No comprendo a la gente que escribe en estados disociados de la conciencia. Alguna vez lo probé, claro, en la adolescencia. A la mañana siguiente, costaba descifrar aquellas letras pergeñadas sobre la libreta. Es cierto que alguna vez lo he hecho por necesidad, como aquella vez que me presenté a un examen de historia del español, o quizá de fonética o morfología histórica, con fiebre. Pero, en general, el chorro de creatividad del cerebro libre de las trabas de la conciencia se ve obstaculizado, precisamente, por las limitaciones que el cuerpo pone a ese cerebro.
Estos días estoy pasando lo que parece ser mi primer covid (he tenido varias veces síntomas compatibles, incluso un doloroso falso cólico, pero esta es la primera vez que una prueba confirma el positivo) y llevo una semana con la creatividad desatada. Pero en cuanto enciendo el ordenador y miro la pantalla, mis ojos comienzan a escocer, por mi espalda corre un chorro de sudor y en mi nariz gotea el tapón mucoso.

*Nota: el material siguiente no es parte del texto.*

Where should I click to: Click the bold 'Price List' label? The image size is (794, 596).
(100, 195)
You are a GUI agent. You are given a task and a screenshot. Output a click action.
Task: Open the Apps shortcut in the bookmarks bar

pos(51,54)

Mis ojos son incapaces de funcionar en condiciones de fiebre o febrícula. La televisión me entretiene un par de horas a lo más, luego la apago, incapaz de resistir más tiempo el trabajo de las pupilas. Gracias a la tecnología he leído mucho, escuchando esos sintetizadores de voz que siguen siendo muy malos, pero cada vez menos malos. Y eso me ha dado ideas y más ideas, pero cada vez que he ido a escribirlas he pensado: «¡Qué pereza!».
Y, realmente, si he sido capaz de escribir lo anterior, es porque me he prometido a mí mismo que sería breve.